Loss causation refers to "a causal connection between the material misrepresentation and the loss." Dura Pharms, 544 U.S. at 342, 125 S.Ct. 1627. "Normally, in cases such as this one (i.e., fraud-on-the-market cases), an inflated purchase price will not itself constitute or proximately cause the relevant economic loss." Id. (emphasis added). As discussed in section III.A.2. supra, the record establishes that the market was aware, before the July 16 recall, that no-deflate complaints existed; that the Company had identified a "fix," the laser weld shift, to eliminate the problem; and that the Company had delayed the implementation of the "fix" until after the U.S. launch of TAXUS stents. Further, there is no evidence that Defendants were aware before the recall that cone puffing could be said to have created tensile forces. In fact, even Plaintiff's expert admitted that it was only "clearly after the fact it's—it became known that cone puffing could add tensile forces."
Under these circumstances, the record evidence establishes that the mere fact the Company stock price was inflated before the July 16 recall is insufficient in itself to prove that the alleged misrepresentations caused the economic loss alleged by Plaintiff.
I conclude that Plaintiff has failed to show that a genuine issue of material fact exists as to the scienter, the materiality, and the loss of causation requirements. Plaintiff cannot establish on the evidence of record before me essential elements of a Rule 10b-5 claim. Consequently, summary judgment will be entered for Defendants with respect to Count I.

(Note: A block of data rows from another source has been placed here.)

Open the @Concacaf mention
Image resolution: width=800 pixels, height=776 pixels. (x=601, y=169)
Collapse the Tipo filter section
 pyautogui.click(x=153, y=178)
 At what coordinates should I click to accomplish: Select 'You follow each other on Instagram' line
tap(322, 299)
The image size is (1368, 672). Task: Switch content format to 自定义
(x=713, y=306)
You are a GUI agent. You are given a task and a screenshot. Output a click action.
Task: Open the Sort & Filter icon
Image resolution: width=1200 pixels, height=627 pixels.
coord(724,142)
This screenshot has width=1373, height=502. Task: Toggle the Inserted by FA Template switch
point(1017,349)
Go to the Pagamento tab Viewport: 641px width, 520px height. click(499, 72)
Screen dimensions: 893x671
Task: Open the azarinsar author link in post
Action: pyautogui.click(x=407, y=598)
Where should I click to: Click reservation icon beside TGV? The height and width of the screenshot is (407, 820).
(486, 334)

Plaintiff has also made allegations against Defendants under section 20(a) of the Securities Exchange Act, which establishes joint and several liability on "[e]very person who, directly or indirectly, controls any person liable" for a violation of securities fraud. 15 U.S.C. § 78t(a). However, "[t]he plain terms of section 20(a) indicate that it only creates liability derivative of an underlying securities violation." ACA Fin., 512 F.3d at 67; see also In re Stone & Webster Sec. Litig., 424 F.3d 24, 27 (1st Cir.2005) ("[I]t is an essential element of the § 20(a) controlling person claims in question that plaintiffs show a Rule 10b-5 violation by the controlled entity.").
Because I have concluded there is no underlying 10b-5 violation, the section 20(a) must fail. Consequently, summary judgment will be entered for Defendants as to Count II.
For the reasons set forth more fully above, I GRANT Defendant's motion for summary judgment.